Ombudsman Sebut Novel Tak Kooperatif dengan Polri
Ombudsman Sebut Novel Tak Kooperatif dengan Polri

Ombudsman Sebut Novel Tak Kooperatif dengan Polri

By Moksa Hutasoit | 13 Feb 2018 22:51
Jakarta, era.id - Siapa yang menyiram air keras ke penyidik KPK, Novel Baswedan, masih tanda tanya. Muncul lagi persoalan. Komisioner Ombudsman Adrianus Meliala menyebut Novel tidak kooperatif saat diperiksa penyidik polisi.

"Dari pengakuan polisi, kelihatannya Pak Novel irit bicara. Kalau ditanya berbagai hal selalu bilangnya nanti diserahkan ke TGPF (Tim Gabungan Pencari Fakta). Jadi kesan saya bahwa (Novel) tidak kooperatif," kata Adrianus di Mapolda Metro Jaya, Selasa (13/02/2018).

Tidak kooperatifnya Novel terlihat dalam Berita Acara Pemeriksaan (BAP) yang didapatkan Ombudsman dari penyidik, ternyata yang sangat tipis. Adrianus tidak tahu mengapa Novel emoh terbuka dengan polisi.

"Dua minggu lalu kami memeriksa penyidik (kasus Novel). Kami diberikan BAP, tapi itu tipis sekali hanya 2 sampai 3 lembar. Mana ada BAP segitu, apalagi kan dia korban. Namanya korban kan ingin curhat agar kasusnya cepat selesai," ucapnya.

Buat Guru Besar Kriminologi Universitas Indonesia ini, polisi sebenarnya sudah serius menangani kasus Novel. Namun, polisi merasa Novel belum percaya dengan kinerja polisi.

"Aneh jadinya kalau Novel tidak percaya (kepada polisi). Tadi Pak Kapolda guyon ke saya, dia bilang telah mengerahkan 160 penyidik sejak kasus ini, siang dan malam mereka dilepaskan jabatan. Andai itu dihitung uang, aduh sudah berapa itu katanya, demi kasus Novel. Dia malah irit bicara dan menyerahkannya ke tim TGPF," paparnya.

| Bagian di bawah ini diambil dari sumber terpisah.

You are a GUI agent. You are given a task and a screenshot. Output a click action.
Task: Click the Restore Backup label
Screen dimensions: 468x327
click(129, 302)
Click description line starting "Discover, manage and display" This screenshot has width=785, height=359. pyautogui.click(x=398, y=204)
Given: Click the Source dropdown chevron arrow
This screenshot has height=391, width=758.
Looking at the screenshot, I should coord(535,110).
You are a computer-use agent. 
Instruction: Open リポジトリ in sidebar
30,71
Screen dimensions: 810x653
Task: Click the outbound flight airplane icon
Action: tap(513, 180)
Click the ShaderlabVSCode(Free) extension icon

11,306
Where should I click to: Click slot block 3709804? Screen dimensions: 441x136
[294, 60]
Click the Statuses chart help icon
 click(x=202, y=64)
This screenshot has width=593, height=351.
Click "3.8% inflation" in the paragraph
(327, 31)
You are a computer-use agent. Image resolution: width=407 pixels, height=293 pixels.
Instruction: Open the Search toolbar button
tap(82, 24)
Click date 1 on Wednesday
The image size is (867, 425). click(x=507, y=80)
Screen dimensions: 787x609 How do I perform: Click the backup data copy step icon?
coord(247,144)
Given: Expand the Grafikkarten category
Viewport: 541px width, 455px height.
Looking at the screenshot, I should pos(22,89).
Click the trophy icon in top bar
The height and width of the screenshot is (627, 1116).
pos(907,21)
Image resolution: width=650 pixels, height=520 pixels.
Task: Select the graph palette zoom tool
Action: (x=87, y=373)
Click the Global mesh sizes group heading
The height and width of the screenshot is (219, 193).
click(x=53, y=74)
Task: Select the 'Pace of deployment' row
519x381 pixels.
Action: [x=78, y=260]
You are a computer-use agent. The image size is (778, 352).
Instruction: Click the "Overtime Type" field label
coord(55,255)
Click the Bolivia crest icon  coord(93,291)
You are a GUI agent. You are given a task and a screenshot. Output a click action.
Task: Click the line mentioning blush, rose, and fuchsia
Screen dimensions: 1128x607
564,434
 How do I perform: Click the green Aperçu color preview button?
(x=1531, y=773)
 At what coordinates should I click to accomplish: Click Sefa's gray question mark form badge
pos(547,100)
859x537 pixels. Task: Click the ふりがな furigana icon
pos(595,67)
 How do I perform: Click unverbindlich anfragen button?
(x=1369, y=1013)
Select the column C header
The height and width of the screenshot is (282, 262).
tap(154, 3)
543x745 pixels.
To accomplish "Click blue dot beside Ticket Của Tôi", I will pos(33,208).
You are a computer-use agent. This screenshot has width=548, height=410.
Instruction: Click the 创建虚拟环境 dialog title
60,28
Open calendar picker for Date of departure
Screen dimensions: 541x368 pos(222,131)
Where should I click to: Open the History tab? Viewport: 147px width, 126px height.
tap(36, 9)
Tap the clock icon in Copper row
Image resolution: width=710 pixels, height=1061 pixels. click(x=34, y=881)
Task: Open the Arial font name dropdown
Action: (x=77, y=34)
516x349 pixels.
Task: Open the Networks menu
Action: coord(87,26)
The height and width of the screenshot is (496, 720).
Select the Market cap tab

10 bulan lalu, Novel Baswedan menjadi korban teror penyiraman air keras setelah dia salat subuh di masjid dekat rumahnya, di Kelapa Gading, Jakarta Utara. Untuk menyembuhkan luka di mata kirinya, Novel dirawat di Singapore General Hospital.

Novel baru saja menjalani operasi mata lanjutan. Kini dia masih harus menjalani pemulihan pascaoperasi yang ditangani dokter ahli dari Inggris di Singapura. Operasi dilakukan dengan cara memindahkan selaput gusi yang telah ditanam di mata sebelumnya. Implan pada selaput yang menutupi area tengah mata yang tumbuh tak sempurna itu kemudian ikut diganti untuk menjaga saluran glaukoma.